Alessandro Saccoia <alessandro.sacc...@gmail.com> wrote:
> http://web.archive.org/web/20060513150136/http://archive.chipcenter.com/dsp/DSP000315F1.html
> The images haven't been archived, but you could still find it a useful
> reference.

This link includes the images:
http://web.archive.org/web/20010210052902/http://www.chipcenter.com/dsp/DSP000315F1.html

This method is also discussed in Crochiere & Rabiner's Multirate Digital
Signal Processing book, but it didn't make sense to me there either - I'm
assuming this is my problem, not theirs. Apparently this method windows
the input with a window of size N = 4K, then intentionally time-aliases
the signal by stacking and adding it in blocks of K samples, then takes
the FFT of the time-aliased sequence. On the synthesis side, it takes the
inverse FFT, periodically extends the result, applies a synthesis window
and overlap adds. The periodic extension is the transpose of the windowing
and aliasing in the analysis process, which fixes everything somehow...?

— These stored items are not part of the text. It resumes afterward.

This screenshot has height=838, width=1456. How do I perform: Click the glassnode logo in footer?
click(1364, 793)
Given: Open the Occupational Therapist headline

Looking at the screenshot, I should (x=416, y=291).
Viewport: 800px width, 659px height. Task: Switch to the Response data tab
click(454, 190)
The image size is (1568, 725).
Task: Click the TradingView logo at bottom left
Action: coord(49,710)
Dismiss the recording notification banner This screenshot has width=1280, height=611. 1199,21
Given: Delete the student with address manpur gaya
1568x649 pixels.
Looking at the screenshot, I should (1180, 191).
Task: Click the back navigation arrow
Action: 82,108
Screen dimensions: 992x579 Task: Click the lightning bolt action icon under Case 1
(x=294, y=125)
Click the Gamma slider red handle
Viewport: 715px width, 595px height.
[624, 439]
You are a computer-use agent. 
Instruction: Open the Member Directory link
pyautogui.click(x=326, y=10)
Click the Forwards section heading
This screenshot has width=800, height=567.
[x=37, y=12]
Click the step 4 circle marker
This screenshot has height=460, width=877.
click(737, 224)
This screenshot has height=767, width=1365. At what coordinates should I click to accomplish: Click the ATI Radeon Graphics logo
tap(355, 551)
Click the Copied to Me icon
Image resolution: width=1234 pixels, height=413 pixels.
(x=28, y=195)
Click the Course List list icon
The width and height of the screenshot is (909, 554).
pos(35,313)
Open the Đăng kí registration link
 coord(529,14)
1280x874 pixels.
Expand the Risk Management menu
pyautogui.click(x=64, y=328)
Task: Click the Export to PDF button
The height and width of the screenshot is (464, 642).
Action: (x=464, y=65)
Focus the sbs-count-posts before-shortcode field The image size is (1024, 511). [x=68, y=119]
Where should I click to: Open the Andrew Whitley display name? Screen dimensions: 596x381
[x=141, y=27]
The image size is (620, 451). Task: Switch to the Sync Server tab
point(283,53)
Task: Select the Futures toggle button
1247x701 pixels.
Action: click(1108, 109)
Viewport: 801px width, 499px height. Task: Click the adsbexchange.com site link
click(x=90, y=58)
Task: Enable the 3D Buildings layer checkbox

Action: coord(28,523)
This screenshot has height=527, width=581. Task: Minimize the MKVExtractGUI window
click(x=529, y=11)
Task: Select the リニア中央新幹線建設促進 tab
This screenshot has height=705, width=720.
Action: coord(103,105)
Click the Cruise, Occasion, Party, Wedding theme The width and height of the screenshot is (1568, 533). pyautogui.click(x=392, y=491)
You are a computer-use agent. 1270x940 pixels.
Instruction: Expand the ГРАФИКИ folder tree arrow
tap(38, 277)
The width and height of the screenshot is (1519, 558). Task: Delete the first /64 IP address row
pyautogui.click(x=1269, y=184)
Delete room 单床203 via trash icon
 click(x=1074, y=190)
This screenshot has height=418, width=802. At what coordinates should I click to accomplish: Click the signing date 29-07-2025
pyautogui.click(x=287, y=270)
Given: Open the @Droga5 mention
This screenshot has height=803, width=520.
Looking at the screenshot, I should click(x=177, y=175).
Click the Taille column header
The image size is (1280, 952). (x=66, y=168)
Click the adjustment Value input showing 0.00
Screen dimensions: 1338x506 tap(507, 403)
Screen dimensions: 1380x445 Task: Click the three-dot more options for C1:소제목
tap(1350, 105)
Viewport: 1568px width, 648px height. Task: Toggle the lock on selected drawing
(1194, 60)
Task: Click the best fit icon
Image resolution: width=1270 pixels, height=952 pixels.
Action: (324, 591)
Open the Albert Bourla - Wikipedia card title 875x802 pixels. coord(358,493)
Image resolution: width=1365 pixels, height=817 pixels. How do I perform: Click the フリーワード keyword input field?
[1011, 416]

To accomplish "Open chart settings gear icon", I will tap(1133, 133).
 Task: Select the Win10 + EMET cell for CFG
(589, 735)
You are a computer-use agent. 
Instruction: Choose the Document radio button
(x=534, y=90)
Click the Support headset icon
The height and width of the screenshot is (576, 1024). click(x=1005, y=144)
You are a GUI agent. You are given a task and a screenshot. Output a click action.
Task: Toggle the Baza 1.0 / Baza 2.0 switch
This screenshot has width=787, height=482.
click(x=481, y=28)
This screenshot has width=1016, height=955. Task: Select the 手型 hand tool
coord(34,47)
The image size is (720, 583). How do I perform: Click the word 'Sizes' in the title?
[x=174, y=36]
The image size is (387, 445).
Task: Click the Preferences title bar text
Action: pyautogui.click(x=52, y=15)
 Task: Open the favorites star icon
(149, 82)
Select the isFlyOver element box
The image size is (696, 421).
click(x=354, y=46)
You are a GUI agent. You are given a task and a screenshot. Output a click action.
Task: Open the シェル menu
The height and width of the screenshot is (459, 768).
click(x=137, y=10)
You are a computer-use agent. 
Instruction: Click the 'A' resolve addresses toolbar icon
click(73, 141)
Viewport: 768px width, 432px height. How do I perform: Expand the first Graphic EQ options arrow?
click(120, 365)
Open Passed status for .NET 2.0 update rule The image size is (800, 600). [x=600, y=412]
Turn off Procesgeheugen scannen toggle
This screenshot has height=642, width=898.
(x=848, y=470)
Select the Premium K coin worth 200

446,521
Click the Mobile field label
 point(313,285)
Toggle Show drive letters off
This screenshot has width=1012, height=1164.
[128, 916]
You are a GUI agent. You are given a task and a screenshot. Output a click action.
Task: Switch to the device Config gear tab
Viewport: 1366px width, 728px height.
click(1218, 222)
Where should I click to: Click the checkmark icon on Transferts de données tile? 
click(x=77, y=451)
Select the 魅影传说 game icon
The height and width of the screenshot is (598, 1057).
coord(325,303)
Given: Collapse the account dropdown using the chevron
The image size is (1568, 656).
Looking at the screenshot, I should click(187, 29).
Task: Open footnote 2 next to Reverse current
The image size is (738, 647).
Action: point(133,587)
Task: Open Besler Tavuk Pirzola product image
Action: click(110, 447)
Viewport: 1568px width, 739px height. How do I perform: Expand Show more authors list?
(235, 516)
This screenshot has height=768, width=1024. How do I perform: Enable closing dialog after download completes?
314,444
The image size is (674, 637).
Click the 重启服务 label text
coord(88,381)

I'm afraid to try this, because it doesn't make any damn sense, and if it
works it might make my brain explode. Supposedly, if the lengths of the
analysis and synthesis windows are <= the size of the transform, this
simplifies to the basic Crochiere, Griffin/Lim WOLA method we all know and
love.

I'm curious what they're on about with this, but not quite curious enough
to try it, since it can't possibly work unless it does. Maybe it yields
perfect reconstruction so long as you don't listen to the output. Anyway,
I'm hoping someone will tell me it sounds great and makes everything all
better in the time, frequency, and efficiency domains.